§ TASK DIRECTIONS: The answer should be each line from the entries below that has the word "agent" in it.

§ INPUT DATA:

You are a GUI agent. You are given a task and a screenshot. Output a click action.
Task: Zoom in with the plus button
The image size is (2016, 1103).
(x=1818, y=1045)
---
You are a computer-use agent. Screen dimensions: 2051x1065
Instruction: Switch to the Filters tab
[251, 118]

§ SOLUTION TO THIS EXERCISE:
You are a GUI agent. You are given a task and a screenshot. Output a click action.
You are a computer-use agent. Screen dimensions: 2051x1065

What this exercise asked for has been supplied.